IF 0.3 Q4 MATHEMATICS, APPLIED Pub Date : 2023-02-10 DOI: 10.37791/2687-0649-2023-18-1-82-95
V. Rozhkov, K. Krutikov, V. V. Fedotov, S. G. Butrimov
In the article, using MatLab dynamic simulation modeling, a study was made of the excitation systems of powerful synchronous generators of stationary diesel generator sets, which are the main sources of emergency power supply for nuclear power plants. The optimal structural complexity mathematical model of a synchronous machine in relative units and orthogonal synchronous coordinate system is used.

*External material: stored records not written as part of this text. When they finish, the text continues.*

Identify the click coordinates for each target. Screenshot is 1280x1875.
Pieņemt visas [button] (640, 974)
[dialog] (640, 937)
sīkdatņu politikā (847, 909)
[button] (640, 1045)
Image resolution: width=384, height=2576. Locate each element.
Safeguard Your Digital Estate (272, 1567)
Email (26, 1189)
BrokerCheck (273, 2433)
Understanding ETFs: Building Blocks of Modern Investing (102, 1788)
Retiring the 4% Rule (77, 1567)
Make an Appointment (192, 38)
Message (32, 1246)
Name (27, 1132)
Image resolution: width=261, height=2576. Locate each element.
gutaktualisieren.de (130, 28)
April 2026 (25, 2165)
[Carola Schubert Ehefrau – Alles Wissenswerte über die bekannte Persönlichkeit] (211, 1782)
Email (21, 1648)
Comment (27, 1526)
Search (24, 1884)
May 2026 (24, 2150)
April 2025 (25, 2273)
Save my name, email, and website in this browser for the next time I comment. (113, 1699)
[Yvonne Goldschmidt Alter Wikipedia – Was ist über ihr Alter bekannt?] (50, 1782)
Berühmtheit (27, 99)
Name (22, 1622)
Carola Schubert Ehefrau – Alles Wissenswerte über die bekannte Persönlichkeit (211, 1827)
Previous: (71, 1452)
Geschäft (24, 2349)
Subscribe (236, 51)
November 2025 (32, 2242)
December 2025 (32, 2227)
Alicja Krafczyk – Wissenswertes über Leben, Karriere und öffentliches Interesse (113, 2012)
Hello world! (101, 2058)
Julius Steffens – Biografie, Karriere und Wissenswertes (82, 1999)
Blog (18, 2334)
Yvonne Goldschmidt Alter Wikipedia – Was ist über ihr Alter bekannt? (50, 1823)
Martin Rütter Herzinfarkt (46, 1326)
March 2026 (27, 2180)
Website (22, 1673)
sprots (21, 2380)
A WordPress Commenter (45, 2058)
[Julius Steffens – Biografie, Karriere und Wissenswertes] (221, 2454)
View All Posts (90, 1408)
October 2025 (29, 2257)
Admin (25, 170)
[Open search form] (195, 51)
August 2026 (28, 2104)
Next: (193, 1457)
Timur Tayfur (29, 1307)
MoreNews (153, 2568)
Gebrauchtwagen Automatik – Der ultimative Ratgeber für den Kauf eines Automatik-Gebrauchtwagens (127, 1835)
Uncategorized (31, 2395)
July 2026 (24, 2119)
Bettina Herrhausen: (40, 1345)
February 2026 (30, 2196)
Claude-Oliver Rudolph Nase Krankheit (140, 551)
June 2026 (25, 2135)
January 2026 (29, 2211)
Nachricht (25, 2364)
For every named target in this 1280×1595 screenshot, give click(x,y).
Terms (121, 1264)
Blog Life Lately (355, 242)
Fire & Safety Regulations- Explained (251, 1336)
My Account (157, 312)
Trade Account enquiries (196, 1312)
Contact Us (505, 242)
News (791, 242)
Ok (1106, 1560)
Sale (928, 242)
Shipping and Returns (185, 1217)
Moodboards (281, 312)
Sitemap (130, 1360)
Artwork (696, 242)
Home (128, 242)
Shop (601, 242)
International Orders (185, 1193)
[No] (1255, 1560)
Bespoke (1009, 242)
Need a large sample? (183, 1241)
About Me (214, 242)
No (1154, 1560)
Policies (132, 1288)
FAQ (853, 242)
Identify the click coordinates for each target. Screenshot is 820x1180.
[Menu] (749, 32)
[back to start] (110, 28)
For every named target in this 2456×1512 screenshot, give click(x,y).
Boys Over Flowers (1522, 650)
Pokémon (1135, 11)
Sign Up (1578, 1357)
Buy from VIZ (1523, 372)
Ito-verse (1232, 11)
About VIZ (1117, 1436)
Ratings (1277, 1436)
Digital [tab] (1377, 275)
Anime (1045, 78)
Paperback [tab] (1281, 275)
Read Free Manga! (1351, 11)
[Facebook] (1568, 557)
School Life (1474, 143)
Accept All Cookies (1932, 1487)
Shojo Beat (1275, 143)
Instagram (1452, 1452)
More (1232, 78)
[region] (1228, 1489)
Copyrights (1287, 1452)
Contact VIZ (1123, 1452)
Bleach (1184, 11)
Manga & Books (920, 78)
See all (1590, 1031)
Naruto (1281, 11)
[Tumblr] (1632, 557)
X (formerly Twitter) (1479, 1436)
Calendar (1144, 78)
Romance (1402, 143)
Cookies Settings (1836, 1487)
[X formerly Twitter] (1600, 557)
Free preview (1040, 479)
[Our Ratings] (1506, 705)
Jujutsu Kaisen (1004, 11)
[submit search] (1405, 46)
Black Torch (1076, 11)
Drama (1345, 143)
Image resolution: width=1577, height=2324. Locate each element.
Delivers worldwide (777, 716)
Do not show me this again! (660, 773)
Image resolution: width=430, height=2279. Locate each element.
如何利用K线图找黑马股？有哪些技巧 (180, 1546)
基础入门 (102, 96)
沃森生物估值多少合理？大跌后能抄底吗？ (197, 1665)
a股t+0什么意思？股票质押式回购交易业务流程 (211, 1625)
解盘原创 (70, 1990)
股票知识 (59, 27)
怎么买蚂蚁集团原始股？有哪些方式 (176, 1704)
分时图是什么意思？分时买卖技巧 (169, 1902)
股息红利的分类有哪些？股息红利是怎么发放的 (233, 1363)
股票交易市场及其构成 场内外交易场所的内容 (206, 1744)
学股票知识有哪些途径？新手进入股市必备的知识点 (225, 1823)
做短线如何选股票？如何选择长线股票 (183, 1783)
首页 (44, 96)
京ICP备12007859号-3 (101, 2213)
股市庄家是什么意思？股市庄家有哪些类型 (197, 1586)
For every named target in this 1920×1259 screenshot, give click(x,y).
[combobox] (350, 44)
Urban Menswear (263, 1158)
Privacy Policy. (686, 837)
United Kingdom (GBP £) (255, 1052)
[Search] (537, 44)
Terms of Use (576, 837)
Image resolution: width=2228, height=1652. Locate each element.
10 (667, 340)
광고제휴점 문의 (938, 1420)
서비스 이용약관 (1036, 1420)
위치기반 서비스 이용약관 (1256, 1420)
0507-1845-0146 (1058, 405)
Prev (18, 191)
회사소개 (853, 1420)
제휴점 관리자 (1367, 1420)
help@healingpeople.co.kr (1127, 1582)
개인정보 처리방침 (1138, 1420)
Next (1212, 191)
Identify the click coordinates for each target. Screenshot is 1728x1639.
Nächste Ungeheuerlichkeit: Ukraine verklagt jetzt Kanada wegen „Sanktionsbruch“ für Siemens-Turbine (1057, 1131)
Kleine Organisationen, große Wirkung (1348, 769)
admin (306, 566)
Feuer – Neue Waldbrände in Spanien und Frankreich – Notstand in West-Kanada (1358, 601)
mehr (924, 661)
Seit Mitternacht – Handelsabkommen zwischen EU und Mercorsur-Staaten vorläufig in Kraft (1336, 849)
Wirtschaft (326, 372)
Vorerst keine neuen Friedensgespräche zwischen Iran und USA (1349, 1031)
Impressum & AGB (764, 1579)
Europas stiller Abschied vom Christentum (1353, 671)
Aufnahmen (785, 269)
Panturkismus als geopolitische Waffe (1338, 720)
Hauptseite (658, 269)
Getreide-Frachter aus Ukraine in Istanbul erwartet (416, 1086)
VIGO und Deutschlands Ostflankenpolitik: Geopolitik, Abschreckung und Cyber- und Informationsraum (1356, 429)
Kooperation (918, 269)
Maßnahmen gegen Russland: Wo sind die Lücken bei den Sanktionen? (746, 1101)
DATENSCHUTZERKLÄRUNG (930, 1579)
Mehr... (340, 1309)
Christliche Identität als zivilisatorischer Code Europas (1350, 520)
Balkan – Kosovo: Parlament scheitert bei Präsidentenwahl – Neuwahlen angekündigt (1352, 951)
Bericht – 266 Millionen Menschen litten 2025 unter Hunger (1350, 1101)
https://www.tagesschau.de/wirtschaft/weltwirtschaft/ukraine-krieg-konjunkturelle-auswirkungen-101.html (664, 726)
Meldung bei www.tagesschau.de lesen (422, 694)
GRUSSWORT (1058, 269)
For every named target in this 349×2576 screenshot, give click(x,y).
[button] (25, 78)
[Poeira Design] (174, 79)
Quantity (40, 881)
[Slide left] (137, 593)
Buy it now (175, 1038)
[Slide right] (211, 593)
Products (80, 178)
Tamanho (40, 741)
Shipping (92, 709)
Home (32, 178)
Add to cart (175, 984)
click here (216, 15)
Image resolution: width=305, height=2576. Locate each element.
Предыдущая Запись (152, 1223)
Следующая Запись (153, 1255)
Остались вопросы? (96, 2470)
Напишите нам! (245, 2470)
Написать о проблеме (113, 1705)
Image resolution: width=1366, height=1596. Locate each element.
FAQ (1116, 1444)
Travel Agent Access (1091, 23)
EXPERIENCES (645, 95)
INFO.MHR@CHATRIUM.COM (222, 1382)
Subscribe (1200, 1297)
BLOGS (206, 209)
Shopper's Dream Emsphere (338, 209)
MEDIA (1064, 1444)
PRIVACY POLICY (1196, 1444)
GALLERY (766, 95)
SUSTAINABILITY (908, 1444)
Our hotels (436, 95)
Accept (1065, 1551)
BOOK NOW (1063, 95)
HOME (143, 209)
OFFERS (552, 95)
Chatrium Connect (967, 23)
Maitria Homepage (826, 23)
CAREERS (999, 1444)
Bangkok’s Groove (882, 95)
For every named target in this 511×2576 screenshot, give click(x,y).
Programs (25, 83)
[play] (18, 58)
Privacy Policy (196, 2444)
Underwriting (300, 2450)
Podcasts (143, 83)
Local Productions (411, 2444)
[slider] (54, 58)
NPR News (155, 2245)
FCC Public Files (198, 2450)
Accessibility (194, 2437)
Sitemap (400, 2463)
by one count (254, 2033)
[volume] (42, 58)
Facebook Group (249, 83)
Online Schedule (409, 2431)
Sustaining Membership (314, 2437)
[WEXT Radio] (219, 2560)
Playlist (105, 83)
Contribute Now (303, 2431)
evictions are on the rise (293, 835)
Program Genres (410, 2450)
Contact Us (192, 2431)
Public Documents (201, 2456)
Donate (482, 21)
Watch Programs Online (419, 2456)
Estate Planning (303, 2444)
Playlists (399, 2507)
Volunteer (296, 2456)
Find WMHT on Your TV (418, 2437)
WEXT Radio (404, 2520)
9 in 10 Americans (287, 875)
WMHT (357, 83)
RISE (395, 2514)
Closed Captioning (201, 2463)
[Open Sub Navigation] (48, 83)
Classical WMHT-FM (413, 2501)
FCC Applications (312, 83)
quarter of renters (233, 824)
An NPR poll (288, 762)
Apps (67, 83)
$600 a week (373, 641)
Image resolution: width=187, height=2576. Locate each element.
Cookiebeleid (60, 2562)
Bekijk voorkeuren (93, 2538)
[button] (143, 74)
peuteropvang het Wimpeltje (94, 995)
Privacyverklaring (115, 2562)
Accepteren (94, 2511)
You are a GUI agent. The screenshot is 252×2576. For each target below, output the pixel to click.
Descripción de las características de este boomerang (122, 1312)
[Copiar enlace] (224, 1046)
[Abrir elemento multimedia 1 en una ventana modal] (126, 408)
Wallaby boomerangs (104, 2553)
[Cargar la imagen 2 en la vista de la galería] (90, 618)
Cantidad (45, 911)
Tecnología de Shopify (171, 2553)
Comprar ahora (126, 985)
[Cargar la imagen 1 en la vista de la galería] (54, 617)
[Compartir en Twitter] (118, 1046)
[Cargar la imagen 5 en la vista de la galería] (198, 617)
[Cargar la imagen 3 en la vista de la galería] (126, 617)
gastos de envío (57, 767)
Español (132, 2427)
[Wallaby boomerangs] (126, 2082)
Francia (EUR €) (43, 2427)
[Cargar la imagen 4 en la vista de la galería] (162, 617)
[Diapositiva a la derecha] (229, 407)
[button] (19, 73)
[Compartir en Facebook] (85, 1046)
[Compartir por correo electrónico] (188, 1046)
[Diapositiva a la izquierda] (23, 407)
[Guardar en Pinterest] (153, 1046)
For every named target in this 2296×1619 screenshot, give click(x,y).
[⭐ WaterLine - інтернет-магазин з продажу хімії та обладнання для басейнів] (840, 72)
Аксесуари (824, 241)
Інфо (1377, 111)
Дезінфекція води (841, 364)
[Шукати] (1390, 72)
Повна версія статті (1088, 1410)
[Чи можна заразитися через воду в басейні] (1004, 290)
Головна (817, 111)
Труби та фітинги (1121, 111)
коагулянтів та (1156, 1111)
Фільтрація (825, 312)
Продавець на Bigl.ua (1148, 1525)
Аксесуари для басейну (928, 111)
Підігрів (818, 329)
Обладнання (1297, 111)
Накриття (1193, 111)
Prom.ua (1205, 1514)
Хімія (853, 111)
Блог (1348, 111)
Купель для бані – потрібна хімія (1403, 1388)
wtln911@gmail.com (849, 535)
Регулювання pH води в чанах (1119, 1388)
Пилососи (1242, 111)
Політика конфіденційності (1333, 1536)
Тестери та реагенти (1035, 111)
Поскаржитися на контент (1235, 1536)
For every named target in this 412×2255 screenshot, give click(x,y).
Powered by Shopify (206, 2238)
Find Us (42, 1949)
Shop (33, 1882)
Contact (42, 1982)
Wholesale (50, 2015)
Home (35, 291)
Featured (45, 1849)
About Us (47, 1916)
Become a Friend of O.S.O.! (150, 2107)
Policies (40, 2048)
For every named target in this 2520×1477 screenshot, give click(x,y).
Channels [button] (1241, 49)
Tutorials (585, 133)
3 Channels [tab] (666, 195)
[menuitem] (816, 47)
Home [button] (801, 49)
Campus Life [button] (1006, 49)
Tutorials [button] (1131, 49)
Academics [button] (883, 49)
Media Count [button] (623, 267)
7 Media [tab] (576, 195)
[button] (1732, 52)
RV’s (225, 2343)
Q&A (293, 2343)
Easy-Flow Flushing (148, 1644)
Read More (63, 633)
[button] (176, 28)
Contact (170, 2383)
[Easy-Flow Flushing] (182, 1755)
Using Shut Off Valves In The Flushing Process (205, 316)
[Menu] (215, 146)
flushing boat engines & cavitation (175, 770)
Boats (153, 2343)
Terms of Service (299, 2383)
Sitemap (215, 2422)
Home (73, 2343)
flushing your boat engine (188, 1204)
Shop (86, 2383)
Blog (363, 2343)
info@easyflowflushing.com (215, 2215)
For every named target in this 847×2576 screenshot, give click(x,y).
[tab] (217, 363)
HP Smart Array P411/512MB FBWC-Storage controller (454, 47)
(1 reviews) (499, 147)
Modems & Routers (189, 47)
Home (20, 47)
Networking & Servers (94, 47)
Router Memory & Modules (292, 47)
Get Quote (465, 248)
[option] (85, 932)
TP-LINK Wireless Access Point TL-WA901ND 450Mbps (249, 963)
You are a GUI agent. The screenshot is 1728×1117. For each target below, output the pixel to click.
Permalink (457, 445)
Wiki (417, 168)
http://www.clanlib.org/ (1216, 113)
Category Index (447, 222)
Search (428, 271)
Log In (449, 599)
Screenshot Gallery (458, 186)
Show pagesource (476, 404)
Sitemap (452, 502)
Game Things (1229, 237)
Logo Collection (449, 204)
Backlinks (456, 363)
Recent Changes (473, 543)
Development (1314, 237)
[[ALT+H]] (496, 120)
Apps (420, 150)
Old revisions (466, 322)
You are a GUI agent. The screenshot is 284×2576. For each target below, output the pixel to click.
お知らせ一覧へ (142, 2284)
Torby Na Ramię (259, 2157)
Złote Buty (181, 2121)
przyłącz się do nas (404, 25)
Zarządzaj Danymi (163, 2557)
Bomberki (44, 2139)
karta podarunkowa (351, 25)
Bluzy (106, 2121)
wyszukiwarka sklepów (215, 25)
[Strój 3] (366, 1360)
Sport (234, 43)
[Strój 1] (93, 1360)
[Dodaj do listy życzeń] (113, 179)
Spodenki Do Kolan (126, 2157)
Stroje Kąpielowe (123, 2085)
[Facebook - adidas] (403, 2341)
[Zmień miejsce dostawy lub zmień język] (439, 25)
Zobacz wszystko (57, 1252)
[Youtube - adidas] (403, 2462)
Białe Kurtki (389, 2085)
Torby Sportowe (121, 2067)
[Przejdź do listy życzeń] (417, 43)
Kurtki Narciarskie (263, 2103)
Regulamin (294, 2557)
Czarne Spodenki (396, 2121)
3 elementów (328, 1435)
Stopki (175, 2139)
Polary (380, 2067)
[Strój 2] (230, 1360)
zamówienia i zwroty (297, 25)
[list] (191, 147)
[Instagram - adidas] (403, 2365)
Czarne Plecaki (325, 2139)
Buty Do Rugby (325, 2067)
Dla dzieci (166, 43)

A comprehensive simulation of diesel generator sets was carried out with the reproduction of both the dynamics of the automatic control system for excitation of a synchronous generator and the diesel engine control system. The simulation takes into account the features of starting a diesel generator to accelerate a synchronous machine, its initial excitation from a battery. Particular emphasis is placed on the study of self-excitation modes through a transformer connected to the stator circuit of the generator and a thyristor rectifier with an excitation winding as a load, as well as parallel operation with the power system. As a result, the processes of starting a diesel generator set in idle mode, effective self-excitation, autonomous operation of the generator at idle, and applying a load to the generator up to the values of permissible overload were simulated. The work of all channels of the control system is shown, including the signals of the regulators of the automatic control system and mechanical variables that are inaccessible in practice. The adequacy of the developed model is proved by comparison with a real physical experiment when testing a diesel generator at a nuclear power plant. The possibility of using the model developed in MatLab as a virtual test site for testing a diesel generator set and a computer simulator for specialized engineering personnel of a nuclear power plant is demonstrated.
本文利用MatLab动态仿真建模,对作为核电站应急电源主要来源的固定式柴油发电机组大功率同步发电机励磁系统进行了研究。采用相对单位和正交同步坐标系下的同步电机最优结构复杂度数学模型。对柴油发电机组进行了综合仿真,再现了同步发电机励磁自动控制系统和柴油机控制系统的动力学特性。该仿真考虑了启动柴油发电机加速同步电机的特点,其初始励磁来自于蓄电池。特别强调的是通过连接到发电机定子电路的变压器和励磁绕组作为负载的晶闸管整流器,以及与电力系统并联运行的自激模式的研究。模拟了柴油发电机组怠速起动、有效自激、怠速自主运行、发电机负荷达到允许过载等过程。显示了控制系统的所有通道的工作,包括自动控制系统的调节器的信号和在实践中无法接近的机械变量。通过与实际物理实验的比较,证明了所建模型的充分性。论证了利用MatLab开发的模型作为虚拟试验场对柴油发电机组进行测试和为核电站专业工程人员提供计算机模拟器的可能性。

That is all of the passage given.